Using the 'fmap cast' lifting law:

   fmap (`cast` (co :: Int ~ Moo)) == (`cast` (c co :: c Int ~ c Moo))

we get:

   instance IsInt Moo where
     isInt x = (`cast` (c co :: c Int ~ c Moo)) . (isInt :: c Int -> c Int)

which is what the newtype deriving actually generates straight away, without checking whether c is a functor, whether fmap and the lifting law are at all applicable.

It seems that vanilla algebraic datatypes that are polymorphic, are implict functors. And it's this those implicit instances that are used by the newtype deriving.

However, GADTs are definitely not functors. Some shapes of values can only be used for certain types, regardless of whether any values of that type are involved at all, e.g. the ZI constructor can only be used for Int and not for Moo. Data families are essentially open GADTs.

We can attempt to fix the situation by imposing conditions on the types involved in a newtype deriving:

• generate the fmap code, and hence demand explicit Functor instances. We should be able to expect the compiler to eliminate any runtime overhead.
• conservatively check that only well-behaved higher-order types are applied to the newtype: this rules out GADTs, data & type families, type variables (which can be instantiated with ill-behaved types), but also ordinary ADTs that hide ill-behaved types, like data T a = MkT (GADT a).

The second option seems to be too complicated to be reasonable and the first option perhaps too clumsy to be useful. The least I would do is to deprecate the use of newtype deriving.

[Isaac Dupree]

Replying to toms:

However, GADTs are definitely not functors.

...

We can attempt to fix the situation by imposing conditions on the types involved in a newtype deriving: * generate the fmap code, and hence demand explicit Functor instances. We should be able to expect the compiler to eliminate any runtime overhead.

From Frisby we have a data type that is a Functor and a GADT, but not a Functor in the way you and GHC expect:

data PE a where
-- leaving out most of the constructors, but note especially PMap
    Char :: IntSet.IntSet -> PE Char
    Failure :: PE a
    Not :: PE a -> PE ()
    Then :: PE a -> PE b -> PE (a,b)
    PMap :: (a -> b) -> PE a -> PE b

instance Functor PE where
    fmap = PMap

Applying the fmap-option would make interesting, type-correct code be generated that could not be optimized away (so the dictionaries couldn't be shared).

[simonpj]

See #2721 for another example.

[SamB]

Okay, it seems to me that in order to solve this problem, GHC needs to be able to prove, somehow or other, that each method to be derived can be safely converted from the one type to the other.
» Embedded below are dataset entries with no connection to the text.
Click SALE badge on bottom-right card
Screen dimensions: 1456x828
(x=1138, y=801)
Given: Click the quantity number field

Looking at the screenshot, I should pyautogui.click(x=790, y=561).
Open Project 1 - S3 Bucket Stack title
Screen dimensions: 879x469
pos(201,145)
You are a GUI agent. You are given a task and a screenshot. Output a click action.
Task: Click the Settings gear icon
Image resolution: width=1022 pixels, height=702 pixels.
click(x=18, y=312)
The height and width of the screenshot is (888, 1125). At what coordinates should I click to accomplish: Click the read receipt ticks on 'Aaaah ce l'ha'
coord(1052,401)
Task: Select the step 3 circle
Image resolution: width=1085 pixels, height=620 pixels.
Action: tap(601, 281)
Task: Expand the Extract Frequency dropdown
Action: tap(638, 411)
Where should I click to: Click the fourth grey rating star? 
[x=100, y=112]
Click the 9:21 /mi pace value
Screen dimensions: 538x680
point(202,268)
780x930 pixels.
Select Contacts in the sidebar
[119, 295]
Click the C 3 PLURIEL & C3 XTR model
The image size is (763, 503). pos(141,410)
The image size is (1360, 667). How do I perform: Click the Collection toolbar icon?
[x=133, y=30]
Correct?

And the main choice here is whether it should

1. try to do this on it's own, and prove that it can just cast between the one and the other or
2. require the user to explicitly provide Functor, BiFunctor?, etc. instances for GHC to use during this process,

yes?

Probably it is best to take an approach that we can be sure is safe without too many aspirins, and use approach B, but have GHC issue a warning whenever it is unable to optimize away the coercions for some of the methods, and therefore unable to re-use the dictionary.

The rules for the derivation itself should preferably be written up in a paper so that the other compilers, too, can benefit from this extremely convenient feature, though doubtless it will become somewhat less convenient in some ways if this bug is fixed.

For this approach to work well with multi-parameter types, however, we'd presumably need to add a lot more Functor-related classes to base, would we not?

But which ones?

[SamB]

Well, we had a conversation about this on IRC today, and Cale has convinced me that there is a bug in the definition of ~ in your papers.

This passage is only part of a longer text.